Mantan pemain sepak bola Argentina, Diego Maradona, menjadi salah pesepakbola yang memiliki lebih banyak bakat dibandingkan pemain lain dalam sejarah.
Bintang yang berusia 60 tahun yang meninggal karena serangan jantung pada Rabu (25/11) ini pernah memenangkan Piala Dunia pada 1986; mengangkat klub Italia, Napoli, dengan kekuatan yang tak tertandingi; pernah satu pertandingan melawan Inggris; dan mencetak dua gol paling berkesan sepanjang masa.

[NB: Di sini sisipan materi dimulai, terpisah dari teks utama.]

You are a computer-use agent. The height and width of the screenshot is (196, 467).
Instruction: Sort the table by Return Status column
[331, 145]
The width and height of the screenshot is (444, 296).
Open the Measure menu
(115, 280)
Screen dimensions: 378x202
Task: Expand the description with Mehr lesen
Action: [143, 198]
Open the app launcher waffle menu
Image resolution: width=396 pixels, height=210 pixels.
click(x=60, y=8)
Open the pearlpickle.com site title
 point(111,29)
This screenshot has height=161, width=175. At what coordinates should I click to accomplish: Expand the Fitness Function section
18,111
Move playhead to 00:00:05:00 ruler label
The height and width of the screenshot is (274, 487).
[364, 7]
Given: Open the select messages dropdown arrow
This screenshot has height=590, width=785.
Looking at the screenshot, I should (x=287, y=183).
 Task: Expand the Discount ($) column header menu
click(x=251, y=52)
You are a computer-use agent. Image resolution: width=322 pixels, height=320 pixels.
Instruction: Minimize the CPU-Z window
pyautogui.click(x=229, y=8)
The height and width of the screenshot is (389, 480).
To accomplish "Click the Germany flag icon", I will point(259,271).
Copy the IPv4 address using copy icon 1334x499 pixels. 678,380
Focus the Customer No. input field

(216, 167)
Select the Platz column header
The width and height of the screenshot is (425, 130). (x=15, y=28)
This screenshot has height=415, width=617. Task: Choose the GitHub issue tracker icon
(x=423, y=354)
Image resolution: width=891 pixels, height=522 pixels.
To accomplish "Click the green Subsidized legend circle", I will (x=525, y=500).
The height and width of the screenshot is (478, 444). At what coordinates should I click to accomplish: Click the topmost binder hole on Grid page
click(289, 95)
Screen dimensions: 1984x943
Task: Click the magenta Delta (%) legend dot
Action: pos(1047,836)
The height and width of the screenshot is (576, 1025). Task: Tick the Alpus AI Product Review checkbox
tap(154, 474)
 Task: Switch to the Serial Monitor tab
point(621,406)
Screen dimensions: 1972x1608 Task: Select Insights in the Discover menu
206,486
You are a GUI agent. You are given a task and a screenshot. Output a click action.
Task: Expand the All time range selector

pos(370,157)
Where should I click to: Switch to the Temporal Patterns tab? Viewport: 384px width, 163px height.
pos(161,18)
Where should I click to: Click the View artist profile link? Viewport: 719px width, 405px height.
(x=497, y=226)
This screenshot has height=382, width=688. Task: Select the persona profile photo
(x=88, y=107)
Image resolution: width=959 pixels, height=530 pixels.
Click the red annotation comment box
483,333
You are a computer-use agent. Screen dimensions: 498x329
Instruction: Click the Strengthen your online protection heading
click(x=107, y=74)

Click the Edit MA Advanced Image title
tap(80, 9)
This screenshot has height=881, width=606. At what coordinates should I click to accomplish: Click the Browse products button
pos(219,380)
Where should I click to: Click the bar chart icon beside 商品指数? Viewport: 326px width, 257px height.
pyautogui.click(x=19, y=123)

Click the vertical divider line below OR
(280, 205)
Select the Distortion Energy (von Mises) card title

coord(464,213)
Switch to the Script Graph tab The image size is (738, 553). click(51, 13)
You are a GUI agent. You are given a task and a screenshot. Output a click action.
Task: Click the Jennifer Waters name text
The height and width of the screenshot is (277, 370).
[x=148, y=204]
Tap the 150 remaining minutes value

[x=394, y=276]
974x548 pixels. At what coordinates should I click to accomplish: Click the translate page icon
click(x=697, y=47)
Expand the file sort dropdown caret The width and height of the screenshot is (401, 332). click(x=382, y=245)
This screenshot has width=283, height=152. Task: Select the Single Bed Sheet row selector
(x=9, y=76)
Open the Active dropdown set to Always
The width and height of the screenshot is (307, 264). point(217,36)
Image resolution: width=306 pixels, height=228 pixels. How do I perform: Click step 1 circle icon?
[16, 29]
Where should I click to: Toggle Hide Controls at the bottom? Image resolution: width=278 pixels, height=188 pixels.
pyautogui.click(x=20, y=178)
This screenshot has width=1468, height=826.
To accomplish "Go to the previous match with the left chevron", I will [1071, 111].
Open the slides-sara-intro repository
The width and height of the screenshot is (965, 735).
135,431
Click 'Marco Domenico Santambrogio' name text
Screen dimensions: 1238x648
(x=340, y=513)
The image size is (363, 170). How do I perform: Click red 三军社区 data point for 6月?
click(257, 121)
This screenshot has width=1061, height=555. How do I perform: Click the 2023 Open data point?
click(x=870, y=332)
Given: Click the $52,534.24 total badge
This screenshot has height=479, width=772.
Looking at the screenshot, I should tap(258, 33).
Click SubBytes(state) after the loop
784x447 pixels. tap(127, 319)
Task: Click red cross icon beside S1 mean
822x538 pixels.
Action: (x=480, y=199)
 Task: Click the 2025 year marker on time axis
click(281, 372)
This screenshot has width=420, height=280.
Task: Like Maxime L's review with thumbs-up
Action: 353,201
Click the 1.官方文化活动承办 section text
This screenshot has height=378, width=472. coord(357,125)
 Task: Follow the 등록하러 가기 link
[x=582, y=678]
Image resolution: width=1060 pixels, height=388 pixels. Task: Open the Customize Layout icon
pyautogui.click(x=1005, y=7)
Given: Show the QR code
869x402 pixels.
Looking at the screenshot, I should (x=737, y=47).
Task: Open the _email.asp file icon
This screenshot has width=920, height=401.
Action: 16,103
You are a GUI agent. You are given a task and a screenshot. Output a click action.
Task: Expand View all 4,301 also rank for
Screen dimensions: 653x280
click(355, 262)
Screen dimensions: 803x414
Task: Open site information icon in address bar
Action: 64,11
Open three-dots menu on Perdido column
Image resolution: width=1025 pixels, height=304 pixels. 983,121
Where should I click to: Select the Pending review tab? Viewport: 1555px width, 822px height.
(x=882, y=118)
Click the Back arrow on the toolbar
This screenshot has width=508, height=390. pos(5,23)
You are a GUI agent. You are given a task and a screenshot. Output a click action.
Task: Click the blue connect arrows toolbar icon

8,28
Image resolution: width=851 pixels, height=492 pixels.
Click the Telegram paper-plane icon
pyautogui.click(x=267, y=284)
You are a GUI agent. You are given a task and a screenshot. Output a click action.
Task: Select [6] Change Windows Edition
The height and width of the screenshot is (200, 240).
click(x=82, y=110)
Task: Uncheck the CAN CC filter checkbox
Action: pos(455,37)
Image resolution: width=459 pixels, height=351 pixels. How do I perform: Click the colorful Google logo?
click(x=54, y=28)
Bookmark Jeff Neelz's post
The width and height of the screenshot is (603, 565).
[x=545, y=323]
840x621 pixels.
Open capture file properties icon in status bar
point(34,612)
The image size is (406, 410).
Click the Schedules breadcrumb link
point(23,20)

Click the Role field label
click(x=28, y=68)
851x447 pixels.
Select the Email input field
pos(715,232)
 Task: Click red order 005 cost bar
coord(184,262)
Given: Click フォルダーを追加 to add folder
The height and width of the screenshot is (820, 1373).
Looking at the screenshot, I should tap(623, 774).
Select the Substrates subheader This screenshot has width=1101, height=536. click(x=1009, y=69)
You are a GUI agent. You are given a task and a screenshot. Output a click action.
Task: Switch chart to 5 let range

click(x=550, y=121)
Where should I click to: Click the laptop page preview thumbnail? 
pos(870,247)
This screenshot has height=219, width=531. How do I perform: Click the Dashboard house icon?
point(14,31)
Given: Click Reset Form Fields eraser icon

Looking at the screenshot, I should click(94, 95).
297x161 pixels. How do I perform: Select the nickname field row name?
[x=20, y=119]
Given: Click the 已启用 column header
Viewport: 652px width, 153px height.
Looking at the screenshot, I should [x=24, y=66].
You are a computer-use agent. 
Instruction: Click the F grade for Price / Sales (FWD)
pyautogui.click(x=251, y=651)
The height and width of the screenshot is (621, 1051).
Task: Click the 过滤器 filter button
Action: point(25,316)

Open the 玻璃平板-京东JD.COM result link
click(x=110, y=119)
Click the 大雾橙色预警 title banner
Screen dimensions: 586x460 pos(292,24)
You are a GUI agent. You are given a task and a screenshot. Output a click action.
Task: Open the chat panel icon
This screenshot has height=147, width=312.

“Sebagai pemain, dia memberikan segalanya kepada kami,” kata warga Buenos Aires, Elsa Flores, kepada REUTERS. “Saya tidak berpikir ada orang Argentina yang mengatakan dia tidak memberi kami segalanya. Dia memberi kami gelar juara dunia dan memberi kami banyak hal sebagai pemain. Dia selalu bermain untuk jersey."
Di luar lapangan, Maradona penuh gairah dan mungkin saja sikapnya terkadang keterlaluan: pria bertubuh kecil dengan selera makan besar. Dia tahu bagaimana mendorong seseorang untuk jauh lebih baik dan dirinya tidak peduli dengan apa yang dipikirkan orang lain. Perilaku itu memberinya cinta dan benci dalam ukuran sepadan.
Dia dihormati di Napoli. Tiga puluh tahun setelah bertugas di sana, wajahnya masih menghiasi dinding, papan iklan, dan tempat suci. Di Argentina sendiri, Maradona sangat diagungkan.
“Maradona bukan sembarang orang. Dia adalah pria yang terpaku pada bola kulit,” ungkap penyanyi Argentina, Calamaro, dalam lagunya "Maradona". Dirinya juga menyebutkan, tidak peduli dengan kekacauan apa yang Maradona hadapi. "Dia adalah temanku dan dia orang hebat."
Maradona dengan keras memperjuangkan Argentina, termasuk klaim-klaim kontroversial atas Malvinas, pulau-pulau di Inggris yang dikenal sebagai Falklands. Dirinya sudah dianggap sebagai pemimpin sayap kiri Amerika Latin, termasuk Fidel Castro dari Kuba dan Hugo Chavez dari Venezuela. Di Italia, dia berbicara atas nama orang miskin; di selatan, melawan orang kaya di utara.
Di lapangan, Maradona juga personifikasi Argentina dan bukan hanya karena kecemerlangannya yang tak terbantahkan. Kelicikannya, kecintaannya pada saingannya, dan kecurigaannya yang dalam terhadap otoritas menandai sepak bolanya.